Learning Advice: Phrasal Verbs
- abril 8, 2016
- Posted by: Joel
- Category: News
Everyone’s favorite part of English vocabulary: all those little mini-expressions that seem to be made up of the most common words in the language, but with one slight change, end up meaning something completely and totally different.
Yes, phrasal verbs seem to be extremely difficult to learn, as there seems to be no rhyme or reason to them. While there is an underlying logic, sometimes it’s so far down, it’s not worth looking for.
Instead, what you should do, rather than try to decipher the meaning from the components of a phrasal verb, is to see it as an indivisible unit, just like any other vocabulary term you come across.
For example, we know that words like “consternation” are not “conster” + “nation”, trying to figure out what “conster” means and what relationship it has to countries or peoples.

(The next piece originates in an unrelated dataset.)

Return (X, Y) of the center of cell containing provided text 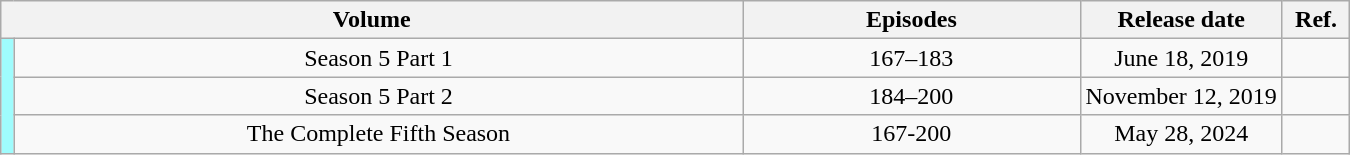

No, what we do is see it as one unit, and learn its meaning accordingly.
Similarly, the Spanish expression “llevar a cabo” is not three separate elements that together make up something (we’re not literally taking something to a cape); it’s a single expression and must be learned as such.
And that’s how we have to see phrasal verbs. “Make up for” is not “make” + “up” + “for”, it’s a single unit with a single definition.
Yes, it’s special. You have to remember if it’s separable or not (does the object pronoun go inside or outside the phrasal verb), but if you see each phrasal verb as just another verb that happens to have a space in it, you’ll realize they’re nothing to be even remotely afraid of!
So, remember: don’t break phrasal verbs down into their component parts! Treat phrasal verbs as single units, and learn them just as you would any other word!